Don't let me drone on about it though. Check out this better video! https://www.youtube.com/watch?v=aUkBa1zMKv4

tingp commented on slide_005 of Numerical Integration ()

I think for discrete functions sum makes sense. Since the CDF of discrete random variables is just the sum of the probability for any x' less than x.

jzhanson commented on slide_037 of Numerical Integration ()

I didn't quite understand why choosing a length along our spiral, then choosing based on the width at that point on the spiral where to locate our point would not give uniformly random points on the spiral...would it be a similar reasoning to the circle where the thicker parts on the spiral would have less dense randomly generated points while the thinner parts of the spiral would have more dense randomly generated points?

If we did want to generate random points along the spiral, would we have to use some equation for the thickness of the spiral versus its length or its area to change our random variables like we did with the circle?

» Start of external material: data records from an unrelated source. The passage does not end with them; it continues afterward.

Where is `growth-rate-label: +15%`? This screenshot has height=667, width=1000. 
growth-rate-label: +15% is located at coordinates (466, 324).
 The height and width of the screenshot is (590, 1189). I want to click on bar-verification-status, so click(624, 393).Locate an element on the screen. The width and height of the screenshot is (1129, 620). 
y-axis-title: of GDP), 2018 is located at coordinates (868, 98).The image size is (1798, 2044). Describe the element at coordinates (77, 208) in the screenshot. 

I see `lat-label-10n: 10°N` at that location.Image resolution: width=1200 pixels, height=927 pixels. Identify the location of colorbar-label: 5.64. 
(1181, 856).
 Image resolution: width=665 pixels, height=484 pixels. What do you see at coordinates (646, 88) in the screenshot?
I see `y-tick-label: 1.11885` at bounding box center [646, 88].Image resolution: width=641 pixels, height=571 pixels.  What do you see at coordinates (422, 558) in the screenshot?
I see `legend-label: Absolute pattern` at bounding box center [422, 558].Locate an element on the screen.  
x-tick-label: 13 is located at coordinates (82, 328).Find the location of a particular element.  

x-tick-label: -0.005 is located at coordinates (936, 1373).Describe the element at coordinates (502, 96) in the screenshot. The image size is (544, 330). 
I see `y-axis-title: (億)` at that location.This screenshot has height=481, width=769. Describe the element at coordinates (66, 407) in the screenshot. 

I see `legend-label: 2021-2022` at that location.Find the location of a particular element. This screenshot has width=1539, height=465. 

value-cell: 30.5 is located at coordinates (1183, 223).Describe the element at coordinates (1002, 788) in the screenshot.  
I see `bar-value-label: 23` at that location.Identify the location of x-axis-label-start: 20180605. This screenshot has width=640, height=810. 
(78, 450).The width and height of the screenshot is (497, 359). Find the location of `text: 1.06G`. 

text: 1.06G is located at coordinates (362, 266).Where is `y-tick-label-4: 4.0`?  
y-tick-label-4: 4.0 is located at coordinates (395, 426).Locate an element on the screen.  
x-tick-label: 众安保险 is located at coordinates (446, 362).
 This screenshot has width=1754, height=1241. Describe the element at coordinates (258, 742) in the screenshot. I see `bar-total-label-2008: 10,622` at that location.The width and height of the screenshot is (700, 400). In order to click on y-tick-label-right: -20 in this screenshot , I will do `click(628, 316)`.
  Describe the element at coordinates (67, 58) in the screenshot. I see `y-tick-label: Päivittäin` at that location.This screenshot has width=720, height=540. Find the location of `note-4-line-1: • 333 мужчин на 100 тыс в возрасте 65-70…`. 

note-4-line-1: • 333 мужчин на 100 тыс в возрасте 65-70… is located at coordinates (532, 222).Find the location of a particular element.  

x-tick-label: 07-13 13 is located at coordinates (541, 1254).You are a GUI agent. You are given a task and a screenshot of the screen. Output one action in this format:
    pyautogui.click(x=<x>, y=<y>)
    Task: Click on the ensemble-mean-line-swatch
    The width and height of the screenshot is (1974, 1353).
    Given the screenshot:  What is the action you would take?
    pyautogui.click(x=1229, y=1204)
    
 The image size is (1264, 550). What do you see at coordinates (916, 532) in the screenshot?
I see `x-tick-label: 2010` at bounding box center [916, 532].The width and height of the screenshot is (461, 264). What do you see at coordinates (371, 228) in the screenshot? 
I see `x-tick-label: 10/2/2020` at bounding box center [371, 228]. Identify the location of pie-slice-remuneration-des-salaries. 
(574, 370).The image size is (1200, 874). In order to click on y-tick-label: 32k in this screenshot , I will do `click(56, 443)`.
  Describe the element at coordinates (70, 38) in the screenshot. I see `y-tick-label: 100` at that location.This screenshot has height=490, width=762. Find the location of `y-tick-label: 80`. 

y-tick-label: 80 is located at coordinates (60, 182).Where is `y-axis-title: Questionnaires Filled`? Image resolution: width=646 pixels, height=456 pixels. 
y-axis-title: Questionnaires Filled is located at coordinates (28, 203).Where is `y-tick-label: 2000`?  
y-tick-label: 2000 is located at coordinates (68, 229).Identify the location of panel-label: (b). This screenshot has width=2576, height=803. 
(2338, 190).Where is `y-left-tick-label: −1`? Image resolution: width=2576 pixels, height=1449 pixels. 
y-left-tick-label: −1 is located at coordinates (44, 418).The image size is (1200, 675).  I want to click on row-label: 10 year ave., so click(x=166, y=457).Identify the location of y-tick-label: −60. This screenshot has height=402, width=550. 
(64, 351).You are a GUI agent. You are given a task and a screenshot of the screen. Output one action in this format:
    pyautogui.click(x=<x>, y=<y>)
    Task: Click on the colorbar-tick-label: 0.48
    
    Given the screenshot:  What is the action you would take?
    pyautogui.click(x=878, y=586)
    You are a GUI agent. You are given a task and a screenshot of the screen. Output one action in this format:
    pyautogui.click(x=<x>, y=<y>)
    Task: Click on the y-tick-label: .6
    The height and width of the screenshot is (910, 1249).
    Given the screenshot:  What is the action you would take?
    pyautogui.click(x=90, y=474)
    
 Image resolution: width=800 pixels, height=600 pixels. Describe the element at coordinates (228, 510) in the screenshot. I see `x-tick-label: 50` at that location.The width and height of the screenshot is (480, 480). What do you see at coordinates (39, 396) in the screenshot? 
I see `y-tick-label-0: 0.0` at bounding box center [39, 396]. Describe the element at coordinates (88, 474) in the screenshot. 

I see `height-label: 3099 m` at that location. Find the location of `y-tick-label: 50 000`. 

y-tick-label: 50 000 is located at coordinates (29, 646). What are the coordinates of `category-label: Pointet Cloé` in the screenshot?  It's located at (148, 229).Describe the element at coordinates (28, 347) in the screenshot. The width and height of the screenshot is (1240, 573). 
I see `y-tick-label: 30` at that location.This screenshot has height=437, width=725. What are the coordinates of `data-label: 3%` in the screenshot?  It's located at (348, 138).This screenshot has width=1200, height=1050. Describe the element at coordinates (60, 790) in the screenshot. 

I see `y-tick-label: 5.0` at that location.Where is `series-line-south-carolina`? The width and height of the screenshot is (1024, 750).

HelloWorld commented on slide_022 of Numerical Integration ()

Do we weight each sample evenly (just add f(x) for each sample and divide by the number of samples), or do we do something more complicated like evaluate the trapezoid/rectangle method on the samples?

ngod commented on slide_025 of Spatial Data Structures ()

Do the constants here not matter? If we have some suitable way to terminate (like if current primitive count is less than a set maximum count for a leaf), then we only really care about SAH of one partition relative to another, right?

yongchi1 commented on slide_049 of The Rendering Equation ()

What should we do if the lighting is directional? In that case L(p,w_i) will be 0 almost everywhere expect one certain solid angle. How can we do integration on that?

BellaJ commented on slide_005 of Numerical Integration ()

This only works for continuous functions right? Are there real world scenarios where we need to integrate discrete functions? Would we just use sum in that case ?

kc1 commented on slide_003 of Numerical Integration ()

The integral should be 3x^2 to be integrated to x^3.